Top_global_animes.png

Dragon Ball Super exemplifies how titles often peak in Japan before other markets due to a lag time in dubbing and distribution to international markets. It is the 7th most in-demand anime series globally, but only the 65th most in-demand series in Japan. However in 2017, the year of this series premiere, it was the 14th most in-demand show overall in Japan and the 39th most in-demand show in the US.

These results show how Japan serves as a trendsetter and early indicator - there can be a lag before home-market preferences reach the rest of the world.

When we last did this analysis, we highlighted Haikyu!! as potentially the next Japanese anime to break out globally - and in fact it has not only moved up the rankings in global markets but in Japan as well compared to the last time we looked at it. It is still more popular in its home market than the rest of the world (the 6th most in-demand anime in Japan, 11th ranked globally) but the gap between its home market demand and global demand has narrowed. Last year there was a gap of 12 spots between its rank in Japan and its rank in the US (#12 vs #24). This year that gap has narrowed to 7 spots.

Of course lag time doesn’t explain all the differences in anime preference between markets. Naruto: Shippuden is an example of an anime series that has consistently performed better abroad than in Japan. This year it was the 3rd most in-demand anime globally but ranked only 67 in Japan. Even when we look at how it performed when its final season was released, it ranked significantly higher in the US than in Japan during the first month of its final season (#1 vs #37).

This shows that there is not always a delayed demand effect but that some anime series simply appeal to international audiences more. Two examples of this stand out from the above data: Sword Art Online has exceptionally high demand in China alone while Is It Wrong to Try to Pick Up Girls in a Dungeon excels in Germany more than any other market here. These results hint at the potential for anime series produced mainly for international export or even non-Japanese origin anime to satisfy global audiences.
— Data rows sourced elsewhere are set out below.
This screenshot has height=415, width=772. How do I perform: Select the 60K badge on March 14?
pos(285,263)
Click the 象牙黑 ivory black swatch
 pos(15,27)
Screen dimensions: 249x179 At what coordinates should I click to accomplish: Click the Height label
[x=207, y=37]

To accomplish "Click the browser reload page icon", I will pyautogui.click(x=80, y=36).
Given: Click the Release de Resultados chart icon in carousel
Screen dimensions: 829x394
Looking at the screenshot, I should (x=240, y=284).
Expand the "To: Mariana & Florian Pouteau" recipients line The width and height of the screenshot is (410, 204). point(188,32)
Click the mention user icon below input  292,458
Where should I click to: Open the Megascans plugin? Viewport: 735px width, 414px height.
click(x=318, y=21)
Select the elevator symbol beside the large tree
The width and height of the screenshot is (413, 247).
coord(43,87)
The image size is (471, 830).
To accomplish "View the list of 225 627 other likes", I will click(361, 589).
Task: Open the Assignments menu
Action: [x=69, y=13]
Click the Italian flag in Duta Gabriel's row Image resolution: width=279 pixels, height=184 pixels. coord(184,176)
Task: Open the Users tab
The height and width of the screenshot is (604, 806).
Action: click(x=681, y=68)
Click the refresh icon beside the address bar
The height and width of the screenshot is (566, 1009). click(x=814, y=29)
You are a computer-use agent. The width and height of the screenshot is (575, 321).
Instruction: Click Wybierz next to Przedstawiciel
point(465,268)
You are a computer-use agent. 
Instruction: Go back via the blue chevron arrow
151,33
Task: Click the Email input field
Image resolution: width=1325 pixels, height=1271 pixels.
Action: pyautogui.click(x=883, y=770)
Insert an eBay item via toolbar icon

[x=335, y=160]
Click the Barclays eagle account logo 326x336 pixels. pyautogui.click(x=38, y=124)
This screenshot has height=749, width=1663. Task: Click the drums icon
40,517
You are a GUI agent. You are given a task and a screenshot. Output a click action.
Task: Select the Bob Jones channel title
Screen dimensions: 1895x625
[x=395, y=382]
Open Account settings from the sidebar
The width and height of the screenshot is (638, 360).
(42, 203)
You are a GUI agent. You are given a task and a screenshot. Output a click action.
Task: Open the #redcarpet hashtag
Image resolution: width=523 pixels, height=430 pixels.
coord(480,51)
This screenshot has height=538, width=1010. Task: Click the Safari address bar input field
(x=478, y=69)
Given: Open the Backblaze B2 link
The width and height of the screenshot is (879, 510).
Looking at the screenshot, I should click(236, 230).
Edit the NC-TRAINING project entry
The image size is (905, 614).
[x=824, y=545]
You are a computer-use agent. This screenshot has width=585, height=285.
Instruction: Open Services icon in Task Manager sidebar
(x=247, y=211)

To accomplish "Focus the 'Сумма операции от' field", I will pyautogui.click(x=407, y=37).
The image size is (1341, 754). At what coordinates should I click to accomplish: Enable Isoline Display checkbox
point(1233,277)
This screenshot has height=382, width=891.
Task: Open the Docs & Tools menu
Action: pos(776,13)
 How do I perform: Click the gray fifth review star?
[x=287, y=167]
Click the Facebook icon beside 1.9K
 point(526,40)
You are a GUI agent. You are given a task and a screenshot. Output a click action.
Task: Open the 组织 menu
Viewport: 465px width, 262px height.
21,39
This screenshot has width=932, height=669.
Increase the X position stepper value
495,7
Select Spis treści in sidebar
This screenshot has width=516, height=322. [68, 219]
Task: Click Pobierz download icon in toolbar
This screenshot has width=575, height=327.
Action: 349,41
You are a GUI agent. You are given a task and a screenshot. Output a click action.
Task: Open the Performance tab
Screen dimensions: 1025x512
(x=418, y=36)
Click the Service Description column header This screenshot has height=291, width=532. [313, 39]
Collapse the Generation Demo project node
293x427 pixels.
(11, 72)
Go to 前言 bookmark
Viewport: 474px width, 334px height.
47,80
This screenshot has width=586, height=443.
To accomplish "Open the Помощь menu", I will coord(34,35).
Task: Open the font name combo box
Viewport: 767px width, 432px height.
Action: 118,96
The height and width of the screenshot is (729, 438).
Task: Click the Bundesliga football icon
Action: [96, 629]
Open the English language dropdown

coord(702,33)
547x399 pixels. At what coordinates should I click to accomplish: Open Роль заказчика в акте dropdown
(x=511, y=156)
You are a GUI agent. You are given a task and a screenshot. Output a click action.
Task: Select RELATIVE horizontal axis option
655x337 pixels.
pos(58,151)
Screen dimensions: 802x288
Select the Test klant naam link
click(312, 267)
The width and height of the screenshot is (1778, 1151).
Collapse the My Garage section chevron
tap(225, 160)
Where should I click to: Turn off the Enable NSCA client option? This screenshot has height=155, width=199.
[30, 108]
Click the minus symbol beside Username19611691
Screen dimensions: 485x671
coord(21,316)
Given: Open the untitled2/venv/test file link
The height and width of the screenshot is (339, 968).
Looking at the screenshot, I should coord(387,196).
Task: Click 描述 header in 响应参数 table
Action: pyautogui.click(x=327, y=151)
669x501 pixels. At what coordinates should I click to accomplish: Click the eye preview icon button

To sum up, Japanese anime is no longer a niche genre of content. It is among the most in-demand subgenres in the world. Despite this, anime still remains undersupplied relative to audiences’ demand for it. There are targeted opportunities for anime producers to create specific types of anime content and even tailor these to the tastes of particular markets. Platforms can also not afford to overlook anime as a powerful tool for attracting subscribers from the growing global anime audience.